Brother Donald Paul Martel, a Franciscan friar, chef and brewer who for decades served eastern Maine as both a culinary and religious figure, died this week at age 65.
For nearly 25 years, Mainers knew and loved the food and beer made by Martel, who through the eateries he ran with his fellow friar, Brother Kenneth Leo Soucy, brought community, humor, spiritual guidance and heaping helpings of heartfelt homemade food to Bangor, and then, for the last five years, Bucksport.
After years spent cooking in restaurants across Maine, Martel felt a spiritual calling, and joined the Franciscan Brothers of St. Elizabeth of Hungary, an Episcopalian subset. In the 1990s, brothers Don and Ken moved from Lynn, Massachusetts, where they both worked at Holy Angels School, to Maine, where they founded a friary atop a hill in Bucksport and, in 1999, opened Friar’s Bakehouse on Central Street in Bangor.
In an era where downtown Bangor was sleepy and run-down, Friar’s was a culinary bright spot. Martel’s steaming pots of hearty soups and stews, massive sandwiches served on home-baked bread and pastry case stuffed with fist-sized muffins and famous whoopie pies became local lunchtime legend.

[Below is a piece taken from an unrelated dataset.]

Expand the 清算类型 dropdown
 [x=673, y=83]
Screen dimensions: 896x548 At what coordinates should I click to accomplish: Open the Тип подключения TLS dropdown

Martel, a classically trained chef, was the force behind it all, always in his plain brown robes and sandals.
The brothers blasted liturgical music over the stereo. It was cash only. Martel was quick with a joke, and enforced a no cell phone policy with a stern finger-wag — though always with a twinkle in his eye. Lawyers and professionals ate alongside homeless people. All people, regardless of background, were welcome.
“It was a sanctuary. It was almost subversively peaceful. You also saw the humanity of it all. People who didn’t have anything went in and were fed for free,” said Eric Mihan, owner of Bangor Wine & Cheese Company, who helped Martel launch his craft brewery in 2013. “And at the back of the room there was this machine of a man, making and baking and just being there for people. He exuded that kind of purpose in everything he did.”
After 19 years in Bangor, Martel and Soucy had grown tired of the commute from Bucksport, and had also become equally interested in brewing beer, spurred on by Maine’s quickly growing craft brewing scene. After launching Friar’s Brewhouse, a “nano-brewery,” in 2013, the pair decided to move the entire operation to Bucksport, opening Friar’s Brewhouse Tap Room on Main Street in 2018.
Beer, bread and brotherhood — for Martel, they all came from the same glorious tradition of monastic life and ministry.
“It’s a great monastic custom. There’s centuries of brewing behind us,” Brother Don said in 2013. “And if you drink two liters of nine percent beer, you will have conversations with the saints as well. They’ll show right up in your living room and sit down and chat with you.”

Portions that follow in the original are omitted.